The Israeli government disclosed Tuesday that it would build 1,000 new housing units at four Jewish settlements in the West Bank, prompting sharp rebukes from Palestinians and Israeli peace activists who said the construction would strengthen Israel's grip on the West Bank and violate promises to freeze settlement growth.

The units would be in addition to 600 that Israeli officials said two weeks ago would go up soon at a major settlement just outside Jerusalem. Hundreds of other units are in the planning pipeline, according to pro- and anti-settlement activists and Israeli media reports.

Israeli officials contend that the peace plan known as the "road map" allows the population of settlements to grow, as long as the newcomers remain within existing boundaries.

The new housing units will not violate any agreements with the United States because they were permitted "in accordance with President Bush's letter of the 14th of April to Prime Minister [Ariel] Sharon, regarding the large settlement blocks," said an official in Sharon's office, who would not agree to be quoted by name.

In that letter, Bush reversed years of U.S. Middle East policy by endorsing Israel's claim to parts of the West Bank seized in the 1967 Middle East war and saying it was unrealistic to expect Israel to abandon major West Bank settlements and return to its pre-1967 boundaries. The letter did not directly address settlement growth, other than reiterating the U.S. commitment to the road map.

The road map obligates Israel to freeze "all settlement activity (including natural growth of settlements)" and to immediately dismantle settlement outposts -- estimated to number 51 by Peace Now, an advocacy group, and 28 by the Israeli government -- established since Sharon took office in March 2001. Outposts typically are small communities on remote hilltops that are established by settlers, without government permission, as the first step toward new settlements or settlement expansion.

"The Israelis have accepted the road map and its stipulations with respect to settlement activity, and we expect the Israelis to abide by their commitments," a spokesman for the U.S. Embassy in Tel Aviv said Tuesday, speaking on condition of anonymity. He would not elaborate. In Washington, White House spokeswoman Claire Buchan said the Bush administration was waiting for details on the issue from the Israeli government.

"This is an extraordinary step the government is taking -- it's an act of madness," said Yariv Oppenheimer, a spokesman for Peace Now, which opposes the settlements.

"Instead of disengagement, we're getting more settlement in the West Bank, without knowing that disengagement in Gaza will really take place," he added, referring to Sharon's plan to pull Jewish settlers and Israeli soldiers out of the Gaza Strip.

"These new housing units are destroying the road map and efforts to revive the peace process," said Saeb Erekat, a Palestinian cabinet minister and chief negotiator with Israel. "The question to President Bush is: Has the Israeli government delivered on any promises on the cessation of settlement activity?"

Israeli officials say the Palestinians are responsible for the demise of the road map because they did not rein in Palestinian militant groups and violence.

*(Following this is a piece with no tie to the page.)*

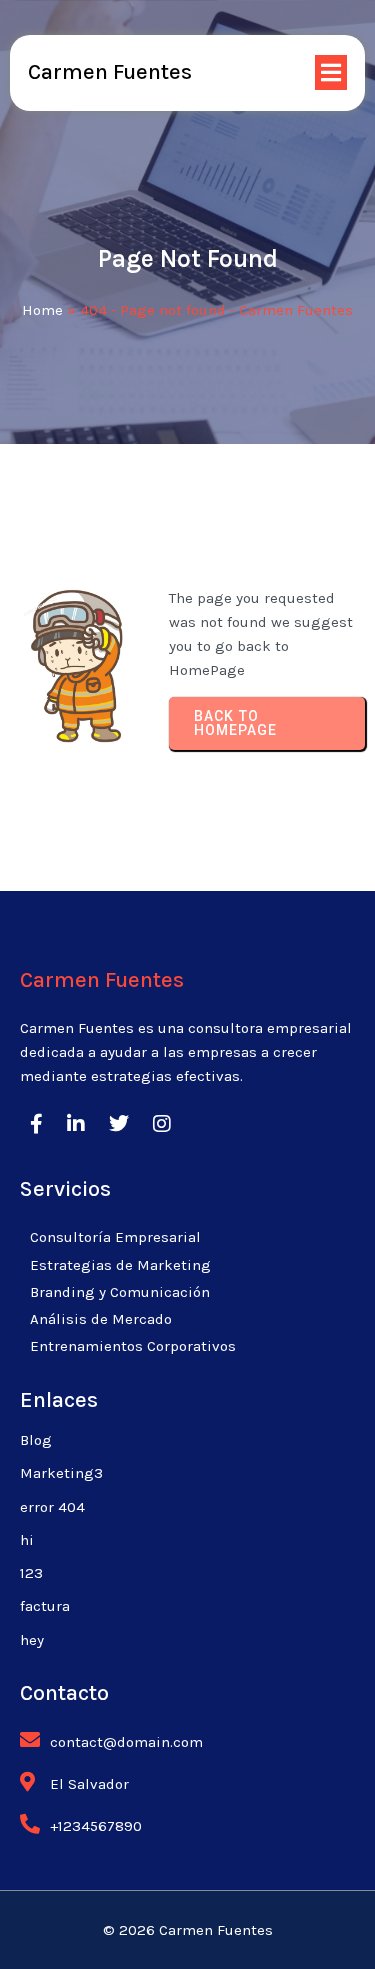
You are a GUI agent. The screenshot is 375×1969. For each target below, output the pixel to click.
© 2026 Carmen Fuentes (188, 1930)
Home (42, 310)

Israeli officials have insisted that doing so was a prerequisite to advancing the peace plan.

Tuesday's disclosure came in the form of an advertisement by the Housing Ministry that said contracts were available for the construction of new units in four Jewish settlements: Beitar Illit, about six miles southwest of Jerusalem; Ariel, about 20 miles north of Jerusalem; Karnei Shomron, about six miles northwest of Ariel; and Maleh Adumim, the West Bank's largest settlement, about two miles east of Jerusalem.

The housing construction contracts were originally scheduled to be announced about 10 days ago, but Sharon ordered a delay so the plans could be reexamined for compliance with U.S.-Israeli agreements, Israeli government officials said.

Following Tuesday's disclosure, settlement leaders accused the prime minister of playing politics with the new units to curry favor with hard-line nationalist and religious members of his Likud Party.

During a Likud convention on Wednesday, members are scheduled to vote in a secret, nonbinding ballot on whether to form a coalition government with the more dovish Labor Party. Such a coalition would significantly improve Sharon's chances of winning government support for his Gaza Strip disengagement plan.

Airstrike in Gaza Kills

Five, Including Militants

Israel's air force launched an attack near a Gaza City home early Wednesday, killing at least five people, including three Palestinian militants, according to witnesses and officials on both sides. Seven people were wounded, four critically.

Palestinians said an explosion struck near a house belonging to Ahmed Jabari, an activist in the Islamic Resistance Movement, known as Hamas.

Two of the dead were identified as Hamas militants and another as a member of the militant group Islamic Jihad. The two others were not immediately identified.

In a separate development, Israeli soldiers on Tuesday shot and killed a 9-year-old Palestinian boy in Nablus as he sat on the front steps of his home eating a sandwich, relatives said.

Nearby youths had been throwing stones at the troops, the boy's aunt said. An Israeli military official said soldiers fired at Palestinians throwing concrete blocks, stones and a firebomb in three separate incidents, but was not aware that anyone was killed.